抱著胳膊,她愣了愣,想起什麼後,臉色變得更加難看。
“好家夥。”真能有人對著這麼小的小孩兒痛下這狠手?這是怎麼下得去手啊?
狗逼作者實錘了。
她臉色難看,緩緩伸手,輕輕碰觸自己的背,那鑽心一樣的疼痛立馬傳來,瘋狂地刺激著她那個頭有點小的大腦。
“……我草。”
羽霏咬著牙,忍過了那可怕的疼痛後,發白的小臉上,額頭已經滲出了小小的汗珠。
“得想……嘶!”這麼下去不是個辦法,她那雙水性大眼四下打量一圈,腦袋裡除了疼痛,並沒有這小原主的任何一點記憶。
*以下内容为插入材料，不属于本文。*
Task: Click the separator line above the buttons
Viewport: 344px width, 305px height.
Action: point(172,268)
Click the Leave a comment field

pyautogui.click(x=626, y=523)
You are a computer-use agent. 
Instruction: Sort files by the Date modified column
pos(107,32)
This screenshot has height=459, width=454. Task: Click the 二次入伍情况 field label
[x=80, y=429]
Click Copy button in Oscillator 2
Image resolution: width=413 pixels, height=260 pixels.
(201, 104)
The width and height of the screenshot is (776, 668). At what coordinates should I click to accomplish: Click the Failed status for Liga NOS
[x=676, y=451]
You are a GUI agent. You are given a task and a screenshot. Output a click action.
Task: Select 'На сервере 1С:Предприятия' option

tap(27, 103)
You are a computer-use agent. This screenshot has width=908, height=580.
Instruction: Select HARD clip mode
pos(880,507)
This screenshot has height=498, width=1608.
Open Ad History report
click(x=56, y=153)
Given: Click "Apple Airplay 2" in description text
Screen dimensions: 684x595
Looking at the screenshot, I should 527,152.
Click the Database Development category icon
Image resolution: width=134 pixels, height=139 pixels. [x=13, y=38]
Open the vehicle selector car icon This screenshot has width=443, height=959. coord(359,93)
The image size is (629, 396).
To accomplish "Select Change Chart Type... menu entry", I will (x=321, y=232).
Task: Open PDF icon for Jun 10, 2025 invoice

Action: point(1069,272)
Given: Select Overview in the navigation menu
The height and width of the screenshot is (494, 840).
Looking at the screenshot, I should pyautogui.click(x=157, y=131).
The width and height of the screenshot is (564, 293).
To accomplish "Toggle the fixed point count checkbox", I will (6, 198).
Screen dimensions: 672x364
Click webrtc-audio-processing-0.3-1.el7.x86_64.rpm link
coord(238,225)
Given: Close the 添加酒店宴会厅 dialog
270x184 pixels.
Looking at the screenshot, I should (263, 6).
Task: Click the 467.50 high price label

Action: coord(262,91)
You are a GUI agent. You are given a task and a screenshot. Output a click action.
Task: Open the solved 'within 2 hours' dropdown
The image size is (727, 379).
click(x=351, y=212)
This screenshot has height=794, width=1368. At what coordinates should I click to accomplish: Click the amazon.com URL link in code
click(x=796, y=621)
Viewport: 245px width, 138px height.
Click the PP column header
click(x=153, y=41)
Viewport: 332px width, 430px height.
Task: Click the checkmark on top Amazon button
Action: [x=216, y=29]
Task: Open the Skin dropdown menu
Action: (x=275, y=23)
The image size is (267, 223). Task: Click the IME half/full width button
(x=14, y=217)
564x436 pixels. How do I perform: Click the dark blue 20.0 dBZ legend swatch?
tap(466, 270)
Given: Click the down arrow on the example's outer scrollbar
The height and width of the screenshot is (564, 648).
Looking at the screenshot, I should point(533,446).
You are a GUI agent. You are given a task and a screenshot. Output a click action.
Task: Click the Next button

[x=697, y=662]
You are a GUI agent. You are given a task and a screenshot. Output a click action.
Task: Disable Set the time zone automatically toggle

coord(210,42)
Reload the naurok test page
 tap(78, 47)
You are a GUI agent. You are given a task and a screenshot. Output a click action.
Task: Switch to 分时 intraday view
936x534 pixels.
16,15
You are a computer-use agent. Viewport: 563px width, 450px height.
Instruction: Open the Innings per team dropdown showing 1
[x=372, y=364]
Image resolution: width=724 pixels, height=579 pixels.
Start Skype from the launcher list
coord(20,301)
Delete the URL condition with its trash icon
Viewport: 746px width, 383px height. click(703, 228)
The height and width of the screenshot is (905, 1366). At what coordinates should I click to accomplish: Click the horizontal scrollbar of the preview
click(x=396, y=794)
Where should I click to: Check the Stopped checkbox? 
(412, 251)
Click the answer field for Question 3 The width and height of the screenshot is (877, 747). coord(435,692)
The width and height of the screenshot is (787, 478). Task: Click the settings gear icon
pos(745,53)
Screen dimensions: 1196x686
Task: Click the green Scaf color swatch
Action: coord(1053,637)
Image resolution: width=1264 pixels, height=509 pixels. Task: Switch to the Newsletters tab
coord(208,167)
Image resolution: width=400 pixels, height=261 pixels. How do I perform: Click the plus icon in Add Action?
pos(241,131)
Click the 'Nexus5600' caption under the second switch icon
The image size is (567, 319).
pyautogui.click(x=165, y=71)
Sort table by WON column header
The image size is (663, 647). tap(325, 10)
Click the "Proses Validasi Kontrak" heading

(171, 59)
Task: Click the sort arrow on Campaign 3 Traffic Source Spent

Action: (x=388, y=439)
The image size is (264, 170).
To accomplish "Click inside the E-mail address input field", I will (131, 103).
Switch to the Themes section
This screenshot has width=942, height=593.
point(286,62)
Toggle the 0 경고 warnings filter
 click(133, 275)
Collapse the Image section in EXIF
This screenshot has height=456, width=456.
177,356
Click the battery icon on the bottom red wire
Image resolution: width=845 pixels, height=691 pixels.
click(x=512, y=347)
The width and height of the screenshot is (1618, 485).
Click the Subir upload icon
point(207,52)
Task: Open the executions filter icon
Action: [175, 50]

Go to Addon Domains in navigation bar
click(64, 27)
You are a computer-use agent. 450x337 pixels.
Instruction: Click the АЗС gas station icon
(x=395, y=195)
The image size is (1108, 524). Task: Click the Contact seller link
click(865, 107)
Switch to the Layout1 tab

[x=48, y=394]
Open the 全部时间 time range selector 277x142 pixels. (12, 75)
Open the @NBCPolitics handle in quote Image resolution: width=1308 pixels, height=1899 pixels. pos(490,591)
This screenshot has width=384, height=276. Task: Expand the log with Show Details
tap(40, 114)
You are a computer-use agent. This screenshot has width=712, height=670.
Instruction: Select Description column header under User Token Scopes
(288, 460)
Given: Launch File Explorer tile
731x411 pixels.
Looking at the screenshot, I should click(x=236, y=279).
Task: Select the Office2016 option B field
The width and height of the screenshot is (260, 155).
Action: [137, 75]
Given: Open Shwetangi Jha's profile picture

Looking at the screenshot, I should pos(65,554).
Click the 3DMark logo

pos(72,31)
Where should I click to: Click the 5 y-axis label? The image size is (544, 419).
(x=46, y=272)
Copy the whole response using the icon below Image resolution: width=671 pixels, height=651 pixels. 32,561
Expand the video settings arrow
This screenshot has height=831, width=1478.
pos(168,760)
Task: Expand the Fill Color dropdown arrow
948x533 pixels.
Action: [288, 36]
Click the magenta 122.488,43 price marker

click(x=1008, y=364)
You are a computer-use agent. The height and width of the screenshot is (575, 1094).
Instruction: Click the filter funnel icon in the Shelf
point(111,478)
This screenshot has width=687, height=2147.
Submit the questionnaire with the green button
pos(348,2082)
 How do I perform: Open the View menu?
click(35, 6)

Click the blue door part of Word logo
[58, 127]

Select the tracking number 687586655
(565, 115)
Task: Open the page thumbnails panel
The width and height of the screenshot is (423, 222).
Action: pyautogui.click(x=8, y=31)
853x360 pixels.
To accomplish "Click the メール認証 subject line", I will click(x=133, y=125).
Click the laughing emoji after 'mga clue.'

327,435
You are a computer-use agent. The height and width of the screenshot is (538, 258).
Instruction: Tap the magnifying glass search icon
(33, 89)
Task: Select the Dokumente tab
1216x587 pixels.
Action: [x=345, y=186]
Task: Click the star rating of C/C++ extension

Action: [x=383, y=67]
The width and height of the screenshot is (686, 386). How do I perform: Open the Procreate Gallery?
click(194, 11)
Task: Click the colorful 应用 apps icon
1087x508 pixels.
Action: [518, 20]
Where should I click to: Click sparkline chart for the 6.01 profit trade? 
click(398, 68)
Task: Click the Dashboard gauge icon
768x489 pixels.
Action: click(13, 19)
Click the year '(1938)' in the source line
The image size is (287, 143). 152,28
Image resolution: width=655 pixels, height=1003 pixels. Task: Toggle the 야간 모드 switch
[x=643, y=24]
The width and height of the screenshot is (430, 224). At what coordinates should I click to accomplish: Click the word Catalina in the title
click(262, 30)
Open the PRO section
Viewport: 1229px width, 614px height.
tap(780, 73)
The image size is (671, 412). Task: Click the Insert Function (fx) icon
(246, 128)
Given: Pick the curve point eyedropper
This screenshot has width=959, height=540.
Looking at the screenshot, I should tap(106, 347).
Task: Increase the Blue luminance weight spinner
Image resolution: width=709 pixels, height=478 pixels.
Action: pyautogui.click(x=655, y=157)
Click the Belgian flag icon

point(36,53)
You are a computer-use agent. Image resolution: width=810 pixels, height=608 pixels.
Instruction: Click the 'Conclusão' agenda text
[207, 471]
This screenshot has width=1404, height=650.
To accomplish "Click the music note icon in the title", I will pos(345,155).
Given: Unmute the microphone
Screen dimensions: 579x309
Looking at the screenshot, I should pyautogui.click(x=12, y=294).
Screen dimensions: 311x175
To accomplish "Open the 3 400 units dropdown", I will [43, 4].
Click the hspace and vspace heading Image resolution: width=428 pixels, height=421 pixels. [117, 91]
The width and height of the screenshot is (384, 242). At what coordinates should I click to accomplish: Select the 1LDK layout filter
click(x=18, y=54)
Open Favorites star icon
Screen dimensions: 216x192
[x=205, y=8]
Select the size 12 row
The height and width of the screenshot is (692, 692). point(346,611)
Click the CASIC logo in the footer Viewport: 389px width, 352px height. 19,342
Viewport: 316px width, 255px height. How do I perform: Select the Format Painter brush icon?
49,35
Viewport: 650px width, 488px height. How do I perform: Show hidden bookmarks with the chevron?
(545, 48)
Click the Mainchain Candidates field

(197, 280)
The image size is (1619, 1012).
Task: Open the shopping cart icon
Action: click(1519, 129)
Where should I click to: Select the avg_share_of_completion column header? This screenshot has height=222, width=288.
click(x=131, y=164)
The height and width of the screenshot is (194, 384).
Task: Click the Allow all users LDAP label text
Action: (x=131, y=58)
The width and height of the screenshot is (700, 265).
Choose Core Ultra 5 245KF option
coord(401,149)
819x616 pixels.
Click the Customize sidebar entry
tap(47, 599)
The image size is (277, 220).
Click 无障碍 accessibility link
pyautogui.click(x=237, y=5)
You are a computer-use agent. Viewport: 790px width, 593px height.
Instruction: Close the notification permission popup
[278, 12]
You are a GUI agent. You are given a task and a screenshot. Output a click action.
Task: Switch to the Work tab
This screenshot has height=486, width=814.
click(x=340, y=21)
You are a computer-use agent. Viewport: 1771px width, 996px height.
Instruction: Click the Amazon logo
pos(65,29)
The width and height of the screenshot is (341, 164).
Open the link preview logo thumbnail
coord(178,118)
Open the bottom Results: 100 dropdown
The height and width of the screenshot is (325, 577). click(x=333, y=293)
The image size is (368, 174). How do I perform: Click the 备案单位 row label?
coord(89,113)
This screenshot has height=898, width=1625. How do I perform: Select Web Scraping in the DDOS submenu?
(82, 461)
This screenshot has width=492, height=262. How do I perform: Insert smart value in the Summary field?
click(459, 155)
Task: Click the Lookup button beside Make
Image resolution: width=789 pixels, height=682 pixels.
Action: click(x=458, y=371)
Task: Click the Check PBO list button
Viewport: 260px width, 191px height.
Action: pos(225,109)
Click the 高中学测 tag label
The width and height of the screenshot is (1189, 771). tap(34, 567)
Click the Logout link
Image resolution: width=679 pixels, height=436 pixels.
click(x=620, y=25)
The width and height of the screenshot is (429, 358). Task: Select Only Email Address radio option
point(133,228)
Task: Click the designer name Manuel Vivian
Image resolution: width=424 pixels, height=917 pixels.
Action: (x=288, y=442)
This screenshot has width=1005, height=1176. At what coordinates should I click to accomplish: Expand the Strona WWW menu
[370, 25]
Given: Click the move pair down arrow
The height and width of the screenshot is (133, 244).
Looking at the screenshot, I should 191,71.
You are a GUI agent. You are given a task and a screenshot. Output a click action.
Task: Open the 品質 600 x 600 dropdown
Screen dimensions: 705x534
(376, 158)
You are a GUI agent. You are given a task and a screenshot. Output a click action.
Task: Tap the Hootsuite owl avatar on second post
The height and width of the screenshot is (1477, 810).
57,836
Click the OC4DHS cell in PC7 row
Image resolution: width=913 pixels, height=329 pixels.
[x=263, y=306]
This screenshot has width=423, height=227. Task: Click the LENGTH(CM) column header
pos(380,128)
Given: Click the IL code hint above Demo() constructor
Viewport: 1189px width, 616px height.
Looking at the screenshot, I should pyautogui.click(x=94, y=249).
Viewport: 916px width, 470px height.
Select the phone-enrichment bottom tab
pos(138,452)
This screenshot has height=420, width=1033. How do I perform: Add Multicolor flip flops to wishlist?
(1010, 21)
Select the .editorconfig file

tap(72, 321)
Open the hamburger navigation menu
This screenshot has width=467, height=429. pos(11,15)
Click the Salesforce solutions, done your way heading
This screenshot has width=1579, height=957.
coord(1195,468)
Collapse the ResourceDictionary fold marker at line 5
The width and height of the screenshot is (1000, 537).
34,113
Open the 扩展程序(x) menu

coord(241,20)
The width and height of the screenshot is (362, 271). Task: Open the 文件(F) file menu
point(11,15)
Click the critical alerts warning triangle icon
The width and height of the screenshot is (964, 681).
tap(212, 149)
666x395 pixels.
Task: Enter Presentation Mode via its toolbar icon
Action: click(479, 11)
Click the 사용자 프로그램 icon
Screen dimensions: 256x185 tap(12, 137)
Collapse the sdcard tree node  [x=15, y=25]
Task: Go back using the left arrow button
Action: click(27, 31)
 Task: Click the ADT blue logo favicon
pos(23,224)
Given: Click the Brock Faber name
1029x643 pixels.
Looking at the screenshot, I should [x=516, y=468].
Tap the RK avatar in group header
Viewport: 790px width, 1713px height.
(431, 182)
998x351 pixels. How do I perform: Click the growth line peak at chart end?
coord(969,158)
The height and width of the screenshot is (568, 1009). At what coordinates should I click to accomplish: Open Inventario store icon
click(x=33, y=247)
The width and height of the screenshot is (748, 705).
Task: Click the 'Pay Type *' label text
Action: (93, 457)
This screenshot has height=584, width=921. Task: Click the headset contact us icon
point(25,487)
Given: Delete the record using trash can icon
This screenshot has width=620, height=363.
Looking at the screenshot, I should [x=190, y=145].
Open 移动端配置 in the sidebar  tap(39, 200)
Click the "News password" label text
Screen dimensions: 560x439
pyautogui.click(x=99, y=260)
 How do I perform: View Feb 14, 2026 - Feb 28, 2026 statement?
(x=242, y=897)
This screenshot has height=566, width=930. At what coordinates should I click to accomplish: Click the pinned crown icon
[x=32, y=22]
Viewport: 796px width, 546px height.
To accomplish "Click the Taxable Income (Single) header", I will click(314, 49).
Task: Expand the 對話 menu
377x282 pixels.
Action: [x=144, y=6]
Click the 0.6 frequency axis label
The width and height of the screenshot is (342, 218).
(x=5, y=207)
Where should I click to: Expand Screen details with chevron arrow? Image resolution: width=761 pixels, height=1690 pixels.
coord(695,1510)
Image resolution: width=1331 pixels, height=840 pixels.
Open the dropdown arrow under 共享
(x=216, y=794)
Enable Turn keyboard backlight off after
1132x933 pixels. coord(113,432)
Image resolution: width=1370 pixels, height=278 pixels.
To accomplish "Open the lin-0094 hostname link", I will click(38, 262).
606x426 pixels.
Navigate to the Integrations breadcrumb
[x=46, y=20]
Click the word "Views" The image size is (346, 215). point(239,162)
扶著邊上橢圓機的‘大屁股’,她慢慢直著肩背站起來,儘量不要讓自己的動作出現大幅度。
那鑽心一樣的痛苦能避免還是儘量避免。
想她一個連打屁股針都從來不怵的人,都忍受不了這刺骨鑽心一樣的疼痛,更彆說那樣一個隻有四五歲的小小孩童?
不知這小小孩兒當時得有多絕望痛苦啊。
“畜生!”
也不知她到底是怎麼撐過這樣的一年的。
“惡毒女人!”
罵到這裡,她眼眶不住地發熱,想到罪魁禍首還有另一個,嘴裡忍不住又罵了一句“狗逼作者!狗東西惡毒女人——!”
嘴裡罵罵咧咧,行動卻像四肢不調的機器人,走著螃蟹步伐,往門口緩緩移動。
短短的距離,幾乎費儘了她所有的力氣,好容易來到敞開的門邊,已經氣喘得像漏氣的風箱,小臉比紙還要白。
咬著小米粒一樣的牙,羽霏扒拉著門框,借助門框不讓自己脫力。
在邁出去之前,留了個心眼,扒著門,進行了短暫而粗糙的觀察。
沒有人。
確定沒有藏人後,這才往書中記憶的方向,狠狠咬著牙快步走去。
關上門的一瞬間,原本咬牙硬撐的臉一下子就垮了,她疼得差點咬破唇才忍下了因剛才急走時拉扯到的刺骨疼痛。
這麼難受,這小破身體裡,到底受了多少的罪,有多少傷?
“呼、呼……”努力幾個喘氣,稍稍平複那讓人抓狂的疼痛後,羽霏這才抬眼打量這個房間。
原主的這間房裝飾得十分溫馨漂亮,就像一座公主小城。
以粉色為主,柔軟的毛毯,漂亮的裝飾,碉堡一樣偌大的玩具城。
無一不都彰顯著布置這房間人的將女兒當公主一樣疼愛的心思。
但,實際上,他卻把自己親生女兒扔在這如魔窟一樣的地方,不聞不問長達一年之久!